A Carbon to Nitrogen (C/N) ratio is a measurement that compares the amount of carbon to nitrogen in a specific material or living organism. It’s expressed as a ratio, showing how many parts of carbon exist for every one part of nitrogen. C:N is important because it helps us understand how quickly something organic will break down in the soil.

To calculate the Carbon to Nitrogen (C/N) ratio you divide the percentage of carbon by the percentage of nitrogen. For instance, if a material contains 40% carbon and 2% nitrogen, the C/N ratio would be 20:1. If another material has 35% carbon and 5% nitrogen, the C/N ratio would be 7:1.

As soon as you add organic material to the soil, decay starts right away due to the activity of microorganisms. How quickly and efficiently this material breaks down depends on two main factors:

(A) The carbon-to-nitrogen (C:N) ratio of the organic material.
(B) The C:N needs of the microbes that break it down.

Microorganisms in the soil, including bacteria and fungi, generally require an 8:1 carbon-to-nitrogen (C:N) ratio for their nutritional needs. On top of this, they also need additional carbon as an energy source for digestion and other physiological functions.
Research indicates that a 24:1 C:N ratio is optimal for soil microbes. Out of 24 carbon units consumed, 16 are used for energy, and the remaining 8 are stored in the microbes’ bodies as microbial biomass.

During microbial decomposition of organic matter, about two-thirds of its carbon content is released back into the atmosphere as CO2*. This general rule is more applicable to above-ground plant parts like leaves, stems, and branches, as well as animal waste that is deposited on the surface. The carbon from decomposing roots and particularly root exudates is different; it is more likely to undergo humification and become stored, or “sequestered,” in the soil.

From a practical standpoint, the soil doesn’t usually receive nutrients in the theoretically ideal 24:1 carbon-to-nitrogen (C:N) ratio. Whether natural or synthetic, the nutrient sources you add to garden soil come in different amounts and with varying C:N ratios. In spite of this, the soil has a way of self-adjusting to achieve a C:N balance of around 11-12:1. It does this by mixing various sources of carbon and nitrogen found in different parts of the soil profile.

The most common ratios referred to in the biological approach to gardening are for:

Soil 11-12:1,
Humic substances 10:1 
Compost 15-20:1
Manures 7:1 
Beans/seeds 7:1
Plant biomass (legume 11-25:1, non-legume 80:1
Woody materials +400:1
Combined microbial 
(bacteria+fungi)  biomass 8:1

If a material has a high carbon-to-nitrogen (C:N) ratio, greater than 80:1, such as bark or wood chippings (which are proportionally low in nitrogen) it will decompose slowly.
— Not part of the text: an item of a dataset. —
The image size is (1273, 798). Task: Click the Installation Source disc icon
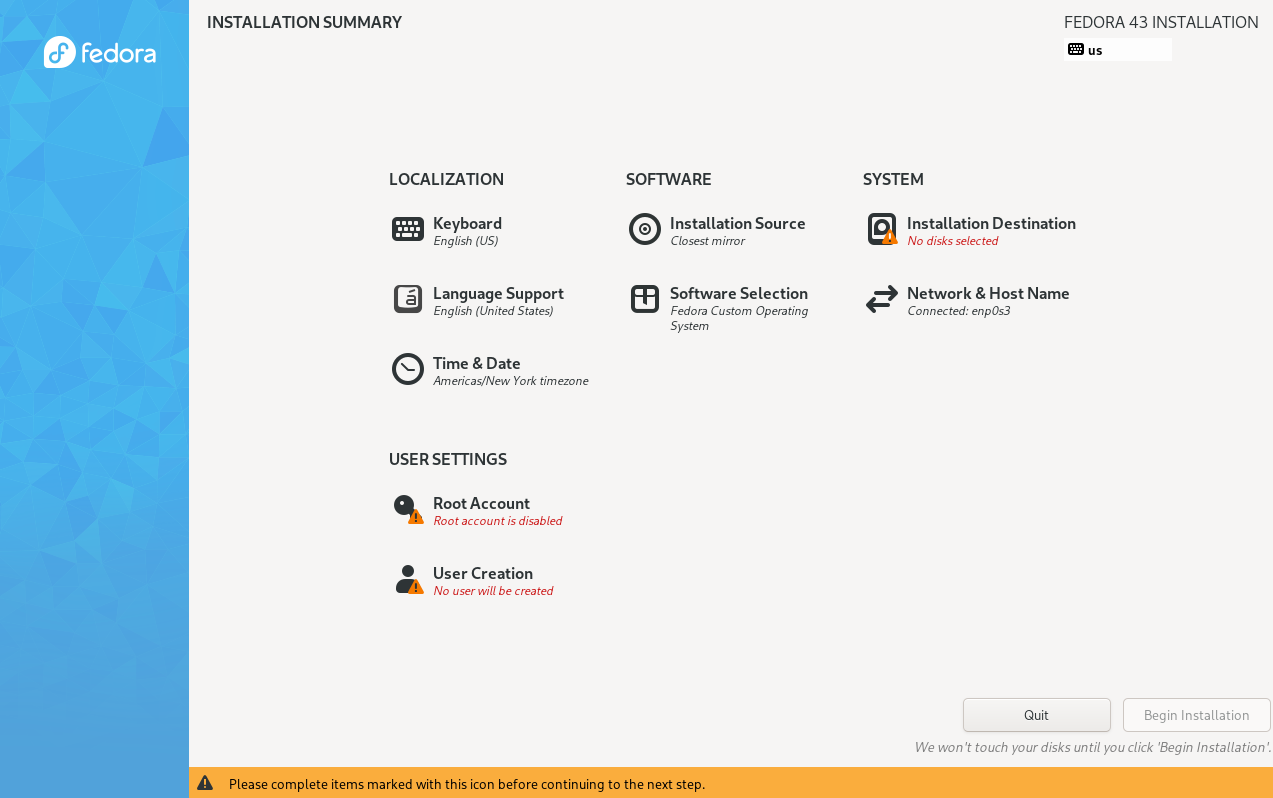pos(644,229)
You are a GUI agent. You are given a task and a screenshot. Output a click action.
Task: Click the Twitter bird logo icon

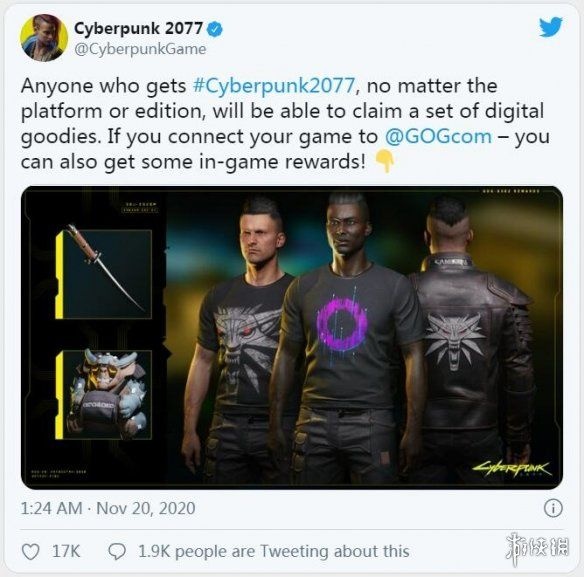click(x=550, y=27)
Microorganisms will need to take an additional 10 units of nitrogen from the surrounding soil to maintain their own optimal 8:1 C:N ratio. On the other hand, if the material has a low C:N ratio, like fresh legume clippings with a ratio of 11-25:1 (proportionally higher in nitrogen) , the decomposition will happen much faster. In this case, the soil microorganisms will pull carbon from the soil to maintain their ideal 24:1 ratio.

If you add material to the soil with a carbon-to-nitrogen (C:N) ratio greater than 24:1, you’ll temporarily reduce the available nitrogen in the soil, a process known as “immobilization.” On the other hand, materials with a C:N ratio less than 24:1 will lead to a temporary increase in available nitrogen, referred to as “mineralization.” In natural conditions, the soil balances these changes quite effectively. However, issues arise when highly concentrated synthetic nitrogen fertilizers, which contain little to no carbon, are used. The absence of carbon in these synthetic fertilizers and their continued use is a major drawback in chemically based horticulture.

* this carbon is not necessarily lost to the atmosphere if you have living plants,  as they will actively reabsorb the CO2 as they photosynthesize.